(Entries taken from a collection)
* * * * * * * * *
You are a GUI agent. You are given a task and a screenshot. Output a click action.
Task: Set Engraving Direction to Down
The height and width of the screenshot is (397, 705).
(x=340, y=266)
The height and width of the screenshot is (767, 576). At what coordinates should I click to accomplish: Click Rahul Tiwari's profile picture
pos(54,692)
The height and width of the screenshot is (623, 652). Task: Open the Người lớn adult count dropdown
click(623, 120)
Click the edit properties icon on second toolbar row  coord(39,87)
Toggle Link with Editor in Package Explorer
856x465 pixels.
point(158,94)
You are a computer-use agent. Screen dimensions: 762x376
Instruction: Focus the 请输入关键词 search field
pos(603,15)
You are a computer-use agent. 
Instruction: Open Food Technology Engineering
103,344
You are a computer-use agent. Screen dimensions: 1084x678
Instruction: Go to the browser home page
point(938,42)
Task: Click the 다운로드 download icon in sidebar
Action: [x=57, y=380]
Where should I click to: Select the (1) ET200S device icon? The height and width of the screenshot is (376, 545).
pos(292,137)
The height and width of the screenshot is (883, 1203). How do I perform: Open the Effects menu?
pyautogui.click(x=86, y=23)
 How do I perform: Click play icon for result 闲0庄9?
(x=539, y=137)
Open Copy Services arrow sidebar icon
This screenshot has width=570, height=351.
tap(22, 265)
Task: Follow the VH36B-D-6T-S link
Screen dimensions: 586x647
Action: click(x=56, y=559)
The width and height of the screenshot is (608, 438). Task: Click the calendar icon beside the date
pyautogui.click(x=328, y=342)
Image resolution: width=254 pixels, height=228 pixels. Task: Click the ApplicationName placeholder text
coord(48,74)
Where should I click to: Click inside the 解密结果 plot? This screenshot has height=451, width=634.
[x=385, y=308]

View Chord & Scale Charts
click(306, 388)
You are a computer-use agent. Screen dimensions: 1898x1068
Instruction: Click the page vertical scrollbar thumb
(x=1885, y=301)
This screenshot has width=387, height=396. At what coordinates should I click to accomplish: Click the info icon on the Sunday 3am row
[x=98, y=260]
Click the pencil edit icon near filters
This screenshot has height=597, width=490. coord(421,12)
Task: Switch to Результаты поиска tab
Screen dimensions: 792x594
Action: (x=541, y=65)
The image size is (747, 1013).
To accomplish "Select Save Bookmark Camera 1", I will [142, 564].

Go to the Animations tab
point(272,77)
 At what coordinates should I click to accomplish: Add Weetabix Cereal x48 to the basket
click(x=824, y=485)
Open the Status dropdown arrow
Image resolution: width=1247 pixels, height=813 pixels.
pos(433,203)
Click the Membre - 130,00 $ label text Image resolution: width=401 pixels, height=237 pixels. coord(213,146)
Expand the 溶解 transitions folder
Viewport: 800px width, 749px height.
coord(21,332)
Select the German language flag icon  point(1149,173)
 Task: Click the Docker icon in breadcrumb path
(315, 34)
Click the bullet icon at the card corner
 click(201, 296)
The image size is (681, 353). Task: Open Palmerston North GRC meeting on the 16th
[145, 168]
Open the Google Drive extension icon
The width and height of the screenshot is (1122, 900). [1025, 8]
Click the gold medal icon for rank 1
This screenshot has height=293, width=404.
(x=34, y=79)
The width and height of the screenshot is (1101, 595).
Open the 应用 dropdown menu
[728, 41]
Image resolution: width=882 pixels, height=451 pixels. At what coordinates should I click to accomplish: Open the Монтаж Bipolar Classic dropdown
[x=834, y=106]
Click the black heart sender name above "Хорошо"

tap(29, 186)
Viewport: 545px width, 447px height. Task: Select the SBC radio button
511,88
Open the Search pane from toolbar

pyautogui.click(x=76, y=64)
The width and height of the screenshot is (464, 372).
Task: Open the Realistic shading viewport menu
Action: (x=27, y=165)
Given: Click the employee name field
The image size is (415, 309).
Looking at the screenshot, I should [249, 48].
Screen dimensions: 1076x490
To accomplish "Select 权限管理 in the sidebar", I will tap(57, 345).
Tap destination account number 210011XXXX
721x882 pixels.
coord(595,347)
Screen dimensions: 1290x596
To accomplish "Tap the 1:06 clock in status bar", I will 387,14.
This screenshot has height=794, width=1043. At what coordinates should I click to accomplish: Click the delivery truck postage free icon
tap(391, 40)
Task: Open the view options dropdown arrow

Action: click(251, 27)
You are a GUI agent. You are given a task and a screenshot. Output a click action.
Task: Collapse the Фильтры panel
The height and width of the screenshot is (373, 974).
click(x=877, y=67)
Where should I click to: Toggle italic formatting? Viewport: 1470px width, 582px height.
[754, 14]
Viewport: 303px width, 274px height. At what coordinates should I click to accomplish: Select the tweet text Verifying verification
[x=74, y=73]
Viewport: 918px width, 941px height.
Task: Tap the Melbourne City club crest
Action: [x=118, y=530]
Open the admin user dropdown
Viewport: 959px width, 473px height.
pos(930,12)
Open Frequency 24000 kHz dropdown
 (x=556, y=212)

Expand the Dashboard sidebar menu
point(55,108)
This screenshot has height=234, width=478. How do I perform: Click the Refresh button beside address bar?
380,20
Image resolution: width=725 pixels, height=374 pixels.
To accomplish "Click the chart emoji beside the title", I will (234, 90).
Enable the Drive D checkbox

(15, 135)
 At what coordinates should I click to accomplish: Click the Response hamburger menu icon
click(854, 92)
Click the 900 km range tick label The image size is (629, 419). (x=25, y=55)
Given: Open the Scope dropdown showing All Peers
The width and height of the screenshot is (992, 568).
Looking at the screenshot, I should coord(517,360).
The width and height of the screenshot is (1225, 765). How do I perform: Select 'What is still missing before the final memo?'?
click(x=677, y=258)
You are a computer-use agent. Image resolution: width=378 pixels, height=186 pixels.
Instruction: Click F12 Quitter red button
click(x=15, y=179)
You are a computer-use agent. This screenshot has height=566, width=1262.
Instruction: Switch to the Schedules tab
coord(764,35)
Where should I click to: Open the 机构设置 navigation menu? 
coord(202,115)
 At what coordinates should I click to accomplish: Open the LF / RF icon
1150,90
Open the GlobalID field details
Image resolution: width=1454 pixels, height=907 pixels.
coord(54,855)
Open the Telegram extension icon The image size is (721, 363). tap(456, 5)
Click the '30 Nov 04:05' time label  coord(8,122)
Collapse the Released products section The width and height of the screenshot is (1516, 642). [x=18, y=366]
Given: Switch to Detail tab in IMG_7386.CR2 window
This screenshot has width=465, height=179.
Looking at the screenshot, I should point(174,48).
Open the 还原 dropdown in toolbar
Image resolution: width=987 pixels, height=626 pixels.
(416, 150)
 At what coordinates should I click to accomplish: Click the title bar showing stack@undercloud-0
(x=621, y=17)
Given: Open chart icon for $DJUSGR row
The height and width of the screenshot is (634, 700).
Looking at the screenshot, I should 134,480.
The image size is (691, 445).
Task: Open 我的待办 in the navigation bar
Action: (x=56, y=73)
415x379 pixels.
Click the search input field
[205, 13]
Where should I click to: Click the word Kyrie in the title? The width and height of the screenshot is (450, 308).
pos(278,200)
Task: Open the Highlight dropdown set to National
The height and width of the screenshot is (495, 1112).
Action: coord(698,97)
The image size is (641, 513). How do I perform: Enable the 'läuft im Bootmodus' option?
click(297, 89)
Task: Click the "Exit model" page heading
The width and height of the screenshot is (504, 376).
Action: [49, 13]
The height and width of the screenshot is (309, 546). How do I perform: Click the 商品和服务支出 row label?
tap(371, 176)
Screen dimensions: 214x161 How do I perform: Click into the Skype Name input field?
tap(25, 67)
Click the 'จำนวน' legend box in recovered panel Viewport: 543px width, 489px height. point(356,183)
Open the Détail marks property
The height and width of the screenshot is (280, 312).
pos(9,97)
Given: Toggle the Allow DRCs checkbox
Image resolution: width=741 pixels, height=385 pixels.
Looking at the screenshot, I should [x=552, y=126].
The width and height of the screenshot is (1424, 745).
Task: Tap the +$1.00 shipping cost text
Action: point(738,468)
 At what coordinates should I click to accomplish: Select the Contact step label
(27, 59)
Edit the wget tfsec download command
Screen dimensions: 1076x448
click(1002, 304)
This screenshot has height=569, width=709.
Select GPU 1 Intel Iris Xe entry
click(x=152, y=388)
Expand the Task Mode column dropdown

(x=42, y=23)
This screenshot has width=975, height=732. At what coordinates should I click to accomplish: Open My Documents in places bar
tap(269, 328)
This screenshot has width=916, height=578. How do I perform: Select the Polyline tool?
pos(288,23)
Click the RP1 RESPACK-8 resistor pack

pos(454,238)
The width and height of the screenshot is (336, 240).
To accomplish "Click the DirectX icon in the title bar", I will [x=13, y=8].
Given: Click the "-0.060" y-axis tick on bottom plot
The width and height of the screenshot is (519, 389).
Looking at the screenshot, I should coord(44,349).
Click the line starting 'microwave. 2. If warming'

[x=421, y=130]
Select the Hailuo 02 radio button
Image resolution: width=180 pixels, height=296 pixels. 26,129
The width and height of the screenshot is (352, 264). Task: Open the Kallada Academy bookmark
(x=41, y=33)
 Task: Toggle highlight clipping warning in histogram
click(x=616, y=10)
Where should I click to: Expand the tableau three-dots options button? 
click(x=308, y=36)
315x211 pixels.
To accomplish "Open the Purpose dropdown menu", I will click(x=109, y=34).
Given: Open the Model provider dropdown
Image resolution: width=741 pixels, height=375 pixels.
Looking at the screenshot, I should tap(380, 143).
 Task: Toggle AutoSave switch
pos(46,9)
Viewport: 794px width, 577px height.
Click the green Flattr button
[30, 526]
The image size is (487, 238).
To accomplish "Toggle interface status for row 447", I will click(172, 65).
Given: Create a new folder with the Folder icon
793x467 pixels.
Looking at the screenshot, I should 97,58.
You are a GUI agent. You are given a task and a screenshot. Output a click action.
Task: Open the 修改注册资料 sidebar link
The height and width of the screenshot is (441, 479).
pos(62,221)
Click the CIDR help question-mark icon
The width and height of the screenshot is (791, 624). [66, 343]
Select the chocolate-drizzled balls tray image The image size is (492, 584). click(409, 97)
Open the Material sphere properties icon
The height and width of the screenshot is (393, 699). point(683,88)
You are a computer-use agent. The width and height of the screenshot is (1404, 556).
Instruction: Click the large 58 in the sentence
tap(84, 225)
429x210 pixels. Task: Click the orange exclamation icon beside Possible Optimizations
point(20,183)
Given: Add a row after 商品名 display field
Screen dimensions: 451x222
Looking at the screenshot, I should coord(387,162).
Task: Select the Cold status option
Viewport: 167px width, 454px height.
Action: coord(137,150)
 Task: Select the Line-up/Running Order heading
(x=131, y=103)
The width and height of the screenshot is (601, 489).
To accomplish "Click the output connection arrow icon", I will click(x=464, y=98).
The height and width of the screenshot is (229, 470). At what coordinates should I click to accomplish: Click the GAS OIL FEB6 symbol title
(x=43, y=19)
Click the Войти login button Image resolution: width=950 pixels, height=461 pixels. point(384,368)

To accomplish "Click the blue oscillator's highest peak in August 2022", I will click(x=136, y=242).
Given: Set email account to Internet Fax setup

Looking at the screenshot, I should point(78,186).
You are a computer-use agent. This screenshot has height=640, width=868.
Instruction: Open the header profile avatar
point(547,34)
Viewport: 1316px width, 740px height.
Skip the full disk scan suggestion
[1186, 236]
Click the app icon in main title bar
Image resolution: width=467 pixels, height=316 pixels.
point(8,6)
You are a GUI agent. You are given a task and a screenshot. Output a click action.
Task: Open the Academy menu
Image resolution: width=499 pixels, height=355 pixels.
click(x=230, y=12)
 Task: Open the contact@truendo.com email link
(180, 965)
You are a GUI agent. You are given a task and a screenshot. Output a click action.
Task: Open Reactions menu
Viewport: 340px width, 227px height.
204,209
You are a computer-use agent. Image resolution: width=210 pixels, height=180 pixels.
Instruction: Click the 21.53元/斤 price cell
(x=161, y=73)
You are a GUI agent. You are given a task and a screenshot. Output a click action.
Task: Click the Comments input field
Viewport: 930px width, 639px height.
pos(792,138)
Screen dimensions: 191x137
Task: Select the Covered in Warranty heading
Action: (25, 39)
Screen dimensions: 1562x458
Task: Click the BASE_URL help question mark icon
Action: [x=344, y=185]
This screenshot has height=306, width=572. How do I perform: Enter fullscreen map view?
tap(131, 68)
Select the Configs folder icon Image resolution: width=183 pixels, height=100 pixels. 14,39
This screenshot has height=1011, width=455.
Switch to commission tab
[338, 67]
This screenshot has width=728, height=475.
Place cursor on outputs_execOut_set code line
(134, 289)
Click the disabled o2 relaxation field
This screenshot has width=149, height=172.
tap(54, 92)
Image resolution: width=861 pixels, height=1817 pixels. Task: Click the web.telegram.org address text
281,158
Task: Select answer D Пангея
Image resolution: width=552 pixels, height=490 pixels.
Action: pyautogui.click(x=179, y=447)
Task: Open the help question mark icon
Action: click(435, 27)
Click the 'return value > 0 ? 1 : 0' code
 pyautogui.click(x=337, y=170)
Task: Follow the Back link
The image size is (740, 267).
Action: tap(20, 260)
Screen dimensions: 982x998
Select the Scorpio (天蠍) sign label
* * * * * * * * *
(What is required)
Gather each line in the data that holds the string "Collapse".

(Result of the exercise)
Task: Collapse the Фильтры panel
Collapse the Released products section The width and height of the screenshot is (1516, 642). [x=18, y=366]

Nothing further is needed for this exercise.